▶ _GIVEN TASK 1_
Decide whether each statement below agrees with the freelance rate calculator page: (a) billable hours per week should include admin and marketing time; (b) most freelancers bill 44–48 weeks per year; (c) the profit buffer percentage is required. Answer yes or no for each and quote the words of the page that decide it.
▶ _GIVEN TASK 2_
Quote the stretch of the freelance rate calculator page from "Calculate Your Freelance" through "your survival number.".

— Begin TEXT PASSAGE —

Freelance Rate Calculator
Find your ideal hourly rate, daily rate, and project pricing — based on your real income goals and expenses.
Calculate Your Freelance Rate
How to Use the Freelance Rate Calculator
Enter your desired annual income. Type the annual income you want to earn from freelancing before taxes. This is your financial goal, not just your survival number.
Add your annual business expenses. Include software subscriptions, internet, equipment, coworking space, professional courses, and all other costs tied to running your freelance work.
Set your billable hours per week. Enter how many hours per week you realistically expect to bill clients — not your total working hours. Admin, marketing, and learning time is unpaid.
Enter weeks worked per year. Account for holidays, sick days, and vacations. Most freelancers bill 44–48 weeks per year to stay accurate.
Adjust tax rate and profit buffer. Set your applicable income tax percentage and an optional profit buffer percentage for savings or business growth.
View your calculated rate. Click Calculate to instantly see your minimum hourly rate, daily rate, and suggested project pricing based on your inputs.

— End TEXT PASSAGE —
— Begin DATASET CONTENT —

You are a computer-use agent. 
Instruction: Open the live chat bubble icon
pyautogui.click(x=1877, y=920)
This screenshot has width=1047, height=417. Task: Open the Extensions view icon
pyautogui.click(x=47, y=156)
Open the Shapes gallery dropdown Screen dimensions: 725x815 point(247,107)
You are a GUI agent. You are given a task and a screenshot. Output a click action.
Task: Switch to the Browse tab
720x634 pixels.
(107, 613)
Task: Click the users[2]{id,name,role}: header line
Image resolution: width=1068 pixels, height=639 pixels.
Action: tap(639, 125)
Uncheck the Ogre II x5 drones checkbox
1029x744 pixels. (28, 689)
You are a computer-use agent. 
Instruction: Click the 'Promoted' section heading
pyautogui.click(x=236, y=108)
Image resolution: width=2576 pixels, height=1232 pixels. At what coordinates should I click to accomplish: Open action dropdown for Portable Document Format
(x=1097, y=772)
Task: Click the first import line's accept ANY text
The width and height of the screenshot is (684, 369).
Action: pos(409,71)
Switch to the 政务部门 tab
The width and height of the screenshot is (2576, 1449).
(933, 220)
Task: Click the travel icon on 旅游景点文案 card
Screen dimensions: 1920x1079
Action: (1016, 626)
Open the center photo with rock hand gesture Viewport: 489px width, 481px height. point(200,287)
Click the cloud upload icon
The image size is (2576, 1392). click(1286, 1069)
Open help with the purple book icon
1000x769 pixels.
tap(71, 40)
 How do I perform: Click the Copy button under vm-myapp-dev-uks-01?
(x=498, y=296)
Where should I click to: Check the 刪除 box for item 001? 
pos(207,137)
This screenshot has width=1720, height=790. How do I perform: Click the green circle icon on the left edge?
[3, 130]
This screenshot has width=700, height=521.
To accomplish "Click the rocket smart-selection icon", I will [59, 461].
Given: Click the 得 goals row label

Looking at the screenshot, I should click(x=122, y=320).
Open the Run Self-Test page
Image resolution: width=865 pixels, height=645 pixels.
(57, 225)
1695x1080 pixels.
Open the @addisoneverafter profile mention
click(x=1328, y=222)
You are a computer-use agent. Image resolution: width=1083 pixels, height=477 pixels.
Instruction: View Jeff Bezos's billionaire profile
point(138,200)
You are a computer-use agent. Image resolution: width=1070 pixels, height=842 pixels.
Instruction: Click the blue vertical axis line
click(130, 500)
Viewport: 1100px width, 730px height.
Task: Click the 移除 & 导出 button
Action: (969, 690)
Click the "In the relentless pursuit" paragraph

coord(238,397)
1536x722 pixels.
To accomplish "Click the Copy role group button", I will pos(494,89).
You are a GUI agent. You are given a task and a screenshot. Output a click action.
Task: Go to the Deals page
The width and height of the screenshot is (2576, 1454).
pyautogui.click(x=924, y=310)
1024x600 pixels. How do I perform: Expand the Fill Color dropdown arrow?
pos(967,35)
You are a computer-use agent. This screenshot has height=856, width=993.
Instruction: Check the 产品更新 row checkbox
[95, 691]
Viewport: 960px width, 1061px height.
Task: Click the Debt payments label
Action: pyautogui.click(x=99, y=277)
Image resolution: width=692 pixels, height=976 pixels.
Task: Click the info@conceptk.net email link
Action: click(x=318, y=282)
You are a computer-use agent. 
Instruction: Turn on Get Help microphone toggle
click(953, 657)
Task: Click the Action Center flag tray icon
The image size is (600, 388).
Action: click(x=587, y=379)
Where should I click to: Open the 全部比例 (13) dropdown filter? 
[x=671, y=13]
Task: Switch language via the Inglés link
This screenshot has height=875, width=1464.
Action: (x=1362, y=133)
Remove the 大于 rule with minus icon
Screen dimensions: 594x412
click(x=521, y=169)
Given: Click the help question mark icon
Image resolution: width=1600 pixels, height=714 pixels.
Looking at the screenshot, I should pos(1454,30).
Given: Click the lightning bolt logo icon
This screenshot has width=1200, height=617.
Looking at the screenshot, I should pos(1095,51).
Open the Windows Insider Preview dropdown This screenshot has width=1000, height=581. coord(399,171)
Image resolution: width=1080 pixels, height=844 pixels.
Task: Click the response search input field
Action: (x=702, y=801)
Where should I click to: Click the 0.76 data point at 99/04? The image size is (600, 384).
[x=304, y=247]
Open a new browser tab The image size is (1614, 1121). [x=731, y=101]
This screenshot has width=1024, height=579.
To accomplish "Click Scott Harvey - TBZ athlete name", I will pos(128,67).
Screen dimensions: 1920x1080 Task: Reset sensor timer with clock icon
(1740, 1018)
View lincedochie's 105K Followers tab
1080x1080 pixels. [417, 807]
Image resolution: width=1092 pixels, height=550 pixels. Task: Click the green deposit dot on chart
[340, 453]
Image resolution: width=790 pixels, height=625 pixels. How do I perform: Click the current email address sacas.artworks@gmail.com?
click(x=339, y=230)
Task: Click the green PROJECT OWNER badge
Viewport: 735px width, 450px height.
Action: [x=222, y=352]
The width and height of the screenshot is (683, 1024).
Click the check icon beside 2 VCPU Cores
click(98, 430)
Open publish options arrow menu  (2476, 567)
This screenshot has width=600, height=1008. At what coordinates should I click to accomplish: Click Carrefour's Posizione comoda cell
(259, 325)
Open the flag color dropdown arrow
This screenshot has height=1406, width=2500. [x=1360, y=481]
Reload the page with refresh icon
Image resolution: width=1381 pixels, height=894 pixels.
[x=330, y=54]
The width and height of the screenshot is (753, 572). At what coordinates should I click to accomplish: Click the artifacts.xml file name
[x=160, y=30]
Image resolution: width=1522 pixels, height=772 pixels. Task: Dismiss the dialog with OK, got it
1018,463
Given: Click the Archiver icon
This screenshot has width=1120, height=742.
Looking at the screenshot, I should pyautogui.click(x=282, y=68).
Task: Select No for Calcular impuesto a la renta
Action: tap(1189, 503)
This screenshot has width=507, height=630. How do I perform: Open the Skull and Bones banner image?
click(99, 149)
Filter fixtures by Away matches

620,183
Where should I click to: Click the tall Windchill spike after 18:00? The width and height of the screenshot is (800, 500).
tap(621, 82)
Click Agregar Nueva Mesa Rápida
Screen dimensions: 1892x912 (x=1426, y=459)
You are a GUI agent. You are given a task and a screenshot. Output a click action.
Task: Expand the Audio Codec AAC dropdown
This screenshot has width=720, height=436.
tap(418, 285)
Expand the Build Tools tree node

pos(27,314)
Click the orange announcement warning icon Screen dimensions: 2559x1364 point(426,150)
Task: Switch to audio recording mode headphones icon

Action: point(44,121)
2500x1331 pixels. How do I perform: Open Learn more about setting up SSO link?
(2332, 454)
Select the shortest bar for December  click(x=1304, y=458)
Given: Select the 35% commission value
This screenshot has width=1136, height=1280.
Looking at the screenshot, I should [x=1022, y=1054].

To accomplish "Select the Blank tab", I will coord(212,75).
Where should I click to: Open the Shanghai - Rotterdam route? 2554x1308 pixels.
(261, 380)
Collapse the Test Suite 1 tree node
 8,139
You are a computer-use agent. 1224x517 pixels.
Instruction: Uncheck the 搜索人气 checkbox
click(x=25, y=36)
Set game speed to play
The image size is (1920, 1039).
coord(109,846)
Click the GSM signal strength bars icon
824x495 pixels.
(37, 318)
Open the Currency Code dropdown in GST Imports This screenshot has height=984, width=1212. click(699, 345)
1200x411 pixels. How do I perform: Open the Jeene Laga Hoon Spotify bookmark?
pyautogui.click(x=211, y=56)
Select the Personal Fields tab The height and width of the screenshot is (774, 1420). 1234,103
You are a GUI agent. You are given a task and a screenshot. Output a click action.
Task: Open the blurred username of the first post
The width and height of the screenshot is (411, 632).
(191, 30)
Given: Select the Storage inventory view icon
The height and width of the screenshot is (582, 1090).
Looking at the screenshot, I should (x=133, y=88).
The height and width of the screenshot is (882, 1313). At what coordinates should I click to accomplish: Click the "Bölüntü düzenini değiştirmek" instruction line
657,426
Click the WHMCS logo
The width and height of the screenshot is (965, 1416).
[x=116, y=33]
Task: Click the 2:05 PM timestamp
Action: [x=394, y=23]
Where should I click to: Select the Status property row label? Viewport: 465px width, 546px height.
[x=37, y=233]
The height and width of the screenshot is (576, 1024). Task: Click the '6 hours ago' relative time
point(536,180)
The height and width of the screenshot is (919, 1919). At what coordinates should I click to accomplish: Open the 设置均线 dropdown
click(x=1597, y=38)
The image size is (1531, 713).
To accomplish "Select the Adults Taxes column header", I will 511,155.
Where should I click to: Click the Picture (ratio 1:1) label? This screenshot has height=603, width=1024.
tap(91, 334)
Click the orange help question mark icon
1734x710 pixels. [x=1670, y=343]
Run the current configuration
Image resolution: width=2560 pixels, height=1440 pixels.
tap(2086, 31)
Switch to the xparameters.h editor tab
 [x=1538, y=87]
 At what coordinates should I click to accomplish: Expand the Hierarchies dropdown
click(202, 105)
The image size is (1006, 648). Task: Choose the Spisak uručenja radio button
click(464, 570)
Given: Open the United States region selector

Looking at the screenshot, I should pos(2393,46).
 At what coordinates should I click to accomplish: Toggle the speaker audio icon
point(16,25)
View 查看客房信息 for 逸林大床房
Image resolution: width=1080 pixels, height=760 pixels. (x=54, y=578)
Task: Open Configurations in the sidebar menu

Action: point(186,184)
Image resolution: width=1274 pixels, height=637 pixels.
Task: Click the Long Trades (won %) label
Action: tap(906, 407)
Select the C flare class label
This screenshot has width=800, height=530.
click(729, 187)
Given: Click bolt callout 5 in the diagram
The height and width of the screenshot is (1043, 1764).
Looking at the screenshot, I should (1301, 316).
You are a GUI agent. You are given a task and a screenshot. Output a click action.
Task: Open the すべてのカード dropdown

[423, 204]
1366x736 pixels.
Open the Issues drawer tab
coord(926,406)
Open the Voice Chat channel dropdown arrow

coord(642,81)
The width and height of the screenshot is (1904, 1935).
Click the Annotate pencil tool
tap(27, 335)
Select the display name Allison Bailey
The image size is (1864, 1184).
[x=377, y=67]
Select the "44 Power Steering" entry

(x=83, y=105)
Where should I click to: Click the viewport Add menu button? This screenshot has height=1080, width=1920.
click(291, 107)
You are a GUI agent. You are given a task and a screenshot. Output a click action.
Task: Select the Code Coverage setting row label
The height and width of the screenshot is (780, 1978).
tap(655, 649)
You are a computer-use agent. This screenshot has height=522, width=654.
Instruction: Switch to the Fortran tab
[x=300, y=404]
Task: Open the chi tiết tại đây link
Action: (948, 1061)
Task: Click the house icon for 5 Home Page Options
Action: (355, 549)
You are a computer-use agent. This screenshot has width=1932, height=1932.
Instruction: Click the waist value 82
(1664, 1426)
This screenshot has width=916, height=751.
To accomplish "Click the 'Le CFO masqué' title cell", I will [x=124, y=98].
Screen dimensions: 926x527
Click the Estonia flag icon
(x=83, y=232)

— End DATASET CONTENT —

▶ _EXPECTED OUTPUT 1_
(a) No: "Enter how many hours per week you realistically expect to bill clients — not your total working hours. Admin, marketing, and learning time is unpaid."
(b) Yes: "Most freelancers bill 44–48 weeks per year to stay accurate."
(c) No: "an optional profit buffer percentage for savings or business growth."

▶ _EXPECTED OUTPUT 2_
Calculate Your Freelance Rate
How to Use the Freelance Rate Calculator
Enter your desired annual income. Type the annual income you want to earn from freelancing before taxes. This is your financial goal, not just your survival number.